Ziemlich genau neun Jahre ist es her, seit Katar der Credit Suisse mit einer milliardenschweren Finanzspritze zu Hilfe eilte. Seither gilt das Scheichtum als der mit Abstand grösste Aktionär der Schweizer Grossbank.

Wie am frühen Mittwochmorgen einer Offenlegungsmeldung an die Schweizer Börse SIX entnommen werden kann, hat sich Katar in den letzten Tagen allerdings von Teilen des Beteiligungspakets getrennt. Im Zuge dieser Verkäufe ist der Stimmenanteil von 17,98 auf 15,91 Prozent geschmolzen.

Wurden Aktien und Pflichtwandelanleihen veräussert?

Diese Zahl ist trügerisch, hält der Grossaktionär doch 4,94 Prozent der Stimmen in Aktien. Die Differenz entspräche dem Stimmenanteil, würde Katar auf den 2008 erworbenen Pflichtwandelanleihen ausgeübt. Das geschieht nur, wenn die Kernkapitalquote der Credit Suisse unter einen vorbestimmten Schwellenwert fällt. Bis dahin kassiert das Scheichtum satte Zinszahlungen. Schätzungen zufolge fliesst jährlich fast eine halbe Milliarde Franken in den Nahen Osten.

Die Offenlegungsmeldung lässt vermuten, dass Katar in den letzten Tagen neben Aktien auch einen Teil der Pflichtwandelanleihen veräussert hat. Eine weitere Erklärung wäre der Verwässerungseffekt im Zusammenhang mit der kürzlich durchgeführten Bezugsrechtsemission.

Kursentwicklung der Credit-Suisse-Aktie über die letzten fünf Jahre (Quelle: www.cash.ch)

Über die Beweggründe lässt sich aus heutiger Sicht bloss spekulieren. Fakt ist, dass das Scheichtum unter einem Wirtschaftsboykott leidet. Saudi-Arabien, Ägypten, Bahrain und die Vereinigten Arabischen Emirate werfen Katar Unterstützung von Terroristen vor und haben ihre diplomatischen und wirtschaftlichen Beziehungen zum Nachbarland abgebrochen.

Unternehmensspezifische Gründe unwahrscheinlich

Alleine in den letzten Wochen schmolzen die Währungsreserven Katars wie Eis an der Wüstensonne. Gut möglich, dass das Scheichtum deshalb zum Verkauf von Firmenbeteiligungen gezwungen ist. Mit seinem mit gut 330 Milliarden Dollar dotierten Staatsfonds zählt Katar unter anderem auch beim Rohstoffhändler Glencore oder beim Basler Reisedetailhandelskonzern Dufry zu den bedeutendsten Aktionären.

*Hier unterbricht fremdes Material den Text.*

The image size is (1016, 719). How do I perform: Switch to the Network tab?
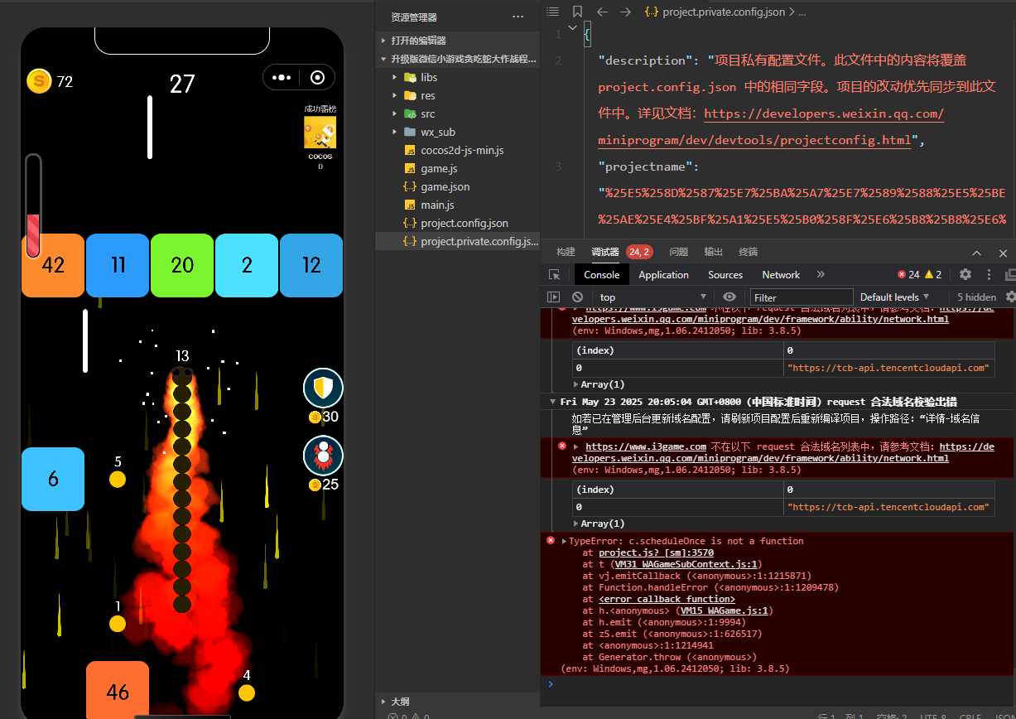point(780,275)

Beobachter halten unternehmensspezifische Gründe für die Beteiligungsreduktion bei der Credit Suisse hingegen als eher unwahrscheinlich. Das erst vor wenigen Wochen für das zweite Quartal veröffentlichte Resultat zeigt, dass die von der Grossbank in der Vergangenheit eingeleiteten Sparmassnahmen endlich greifen. Zudem liess sich die Eigenkapitalquote mittels einer milliardenschweren Kapitalerhöhung über Bezugsrechte kräftig stärken.

Beteiligungsreduktion vermutlich noch nicht abgeschlossen

Diese Fortschritte spiegeln sich auch in der Aktienkursentwicklung wider. Mit 14,56 Franken notiert die Credit-Suisse-Aktie derzeit knapp 13 Prozent über den Jahrestiefstkursen von Mitte Juni. Vom langjährigen Kurstiefst vom Sommer letzten Jahres trennen die Aktie mittlerweile sogar fast 50 Prozent. Ängste rund ums Eigenkapital und eine aggressive Verkaufsempfehlung durch Alliance Bernstein liessen die Kurse damals vorübergehend auf unter 10 Franken abtauchen.

Sollte Katar über die nächsten Wochen weitere Titel abstossen, kann der Grossaktionär dies unbehelligt tun. Gemäss Schweizer Börsengesetz muss sich das Scheichtum erst bei einem Unterschreiten des Schwellenwerts von 3 Prozent bei den Aktien selber oder bei unter 15 Prozent fallenden theoretischen Stimmenanteil als Verkäufer zu erkennen geben.